Thesis defense Yvonne Schoon (Donders Series 132)
14 october 2013
Promotor: Prof.dr. M.G.M. Olde Rikkert, copromotors: dr. J.A.H.R. Claassen, dr. R.j.F. Melis
From a Gait and Falls Clinic Visit Towards Self-Management of Falls in Frail Elderly
Falling in the elderly is a common health problem; one third of all community-dwelling elderly above 65 years of age, fall at least once a year. Falling is a geriatric syndrome, as the causal pathway of falling among older people is dominantly multifactorial.
We examined the patient characteristics and fall-risk profiles of two groups visiting an academic multidisciplinary falls clinic. In clinical practice, the selection of a specific referral method and subsequent evaluation of the selection process strongly contributes to the effectiveness and efficiency of a falls clinic.

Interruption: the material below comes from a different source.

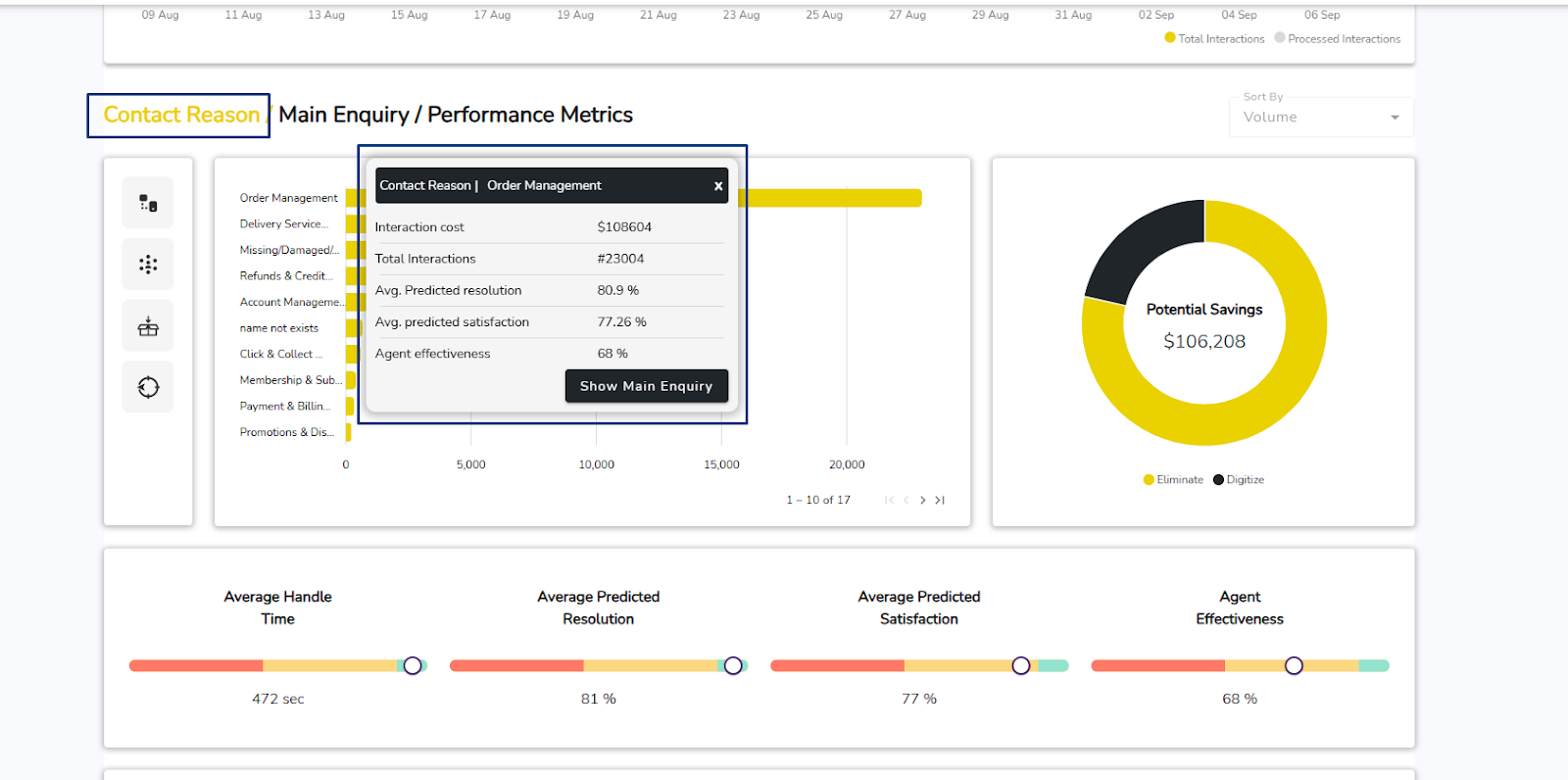Go to next page of chart results
The width and height of the screenshot is (1568, 780).
tap(922, 500)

Hypotensive syndromes (prevalence 51-64%) and cognitive impairment (prevalence 43%) are common in falling elderly. Episodic hypotension does not appear to increase cognitive impairments in falling (i.e., frail) elderly. Head-turning can induce hypotension and was prevalent in 39% of the falls clinic population and was associated with carotid sinus hypersensitivity (odds ratio 3.5).
Self-management of falls may be possible by measuring individuals fall risk using a simple mobility test. The diagnostic value of three mobility tests (maximum step length, gait speed, and chair rise) for frailty was investigated in 593 community-dwelling elderly people. The predictive values for falls using the maximum step length and gait speed tests were low and slightly better for recurrent falls. A higher maximum step length score indicated a lower likelihood of an older participant falling, with a hazard ratio of 0.36.